## Exercise:
Your reply must consist of the data below, reproduced character for character.

BEGIN Input

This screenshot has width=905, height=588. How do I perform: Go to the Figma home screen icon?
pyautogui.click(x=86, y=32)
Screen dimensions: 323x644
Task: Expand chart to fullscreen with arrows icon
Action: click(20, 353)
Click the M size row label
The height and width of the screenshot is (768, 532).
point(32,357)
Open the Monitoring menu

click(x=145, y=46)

END Input

## Task output:
This screenshot has width=905, height=588. How do I perform: Go to the Figma home screen icon?
pyautogui.click(x=86, y=32)
Screen dimensions: 323x644
Task: Expand chart to fullscreen with arrows icon
Action: click(20, 353)
Click the M size row label
The height and width of the screenshot is (768, 532).
point(32,357)
Open the Monitoring menu

click(x=145, y=46)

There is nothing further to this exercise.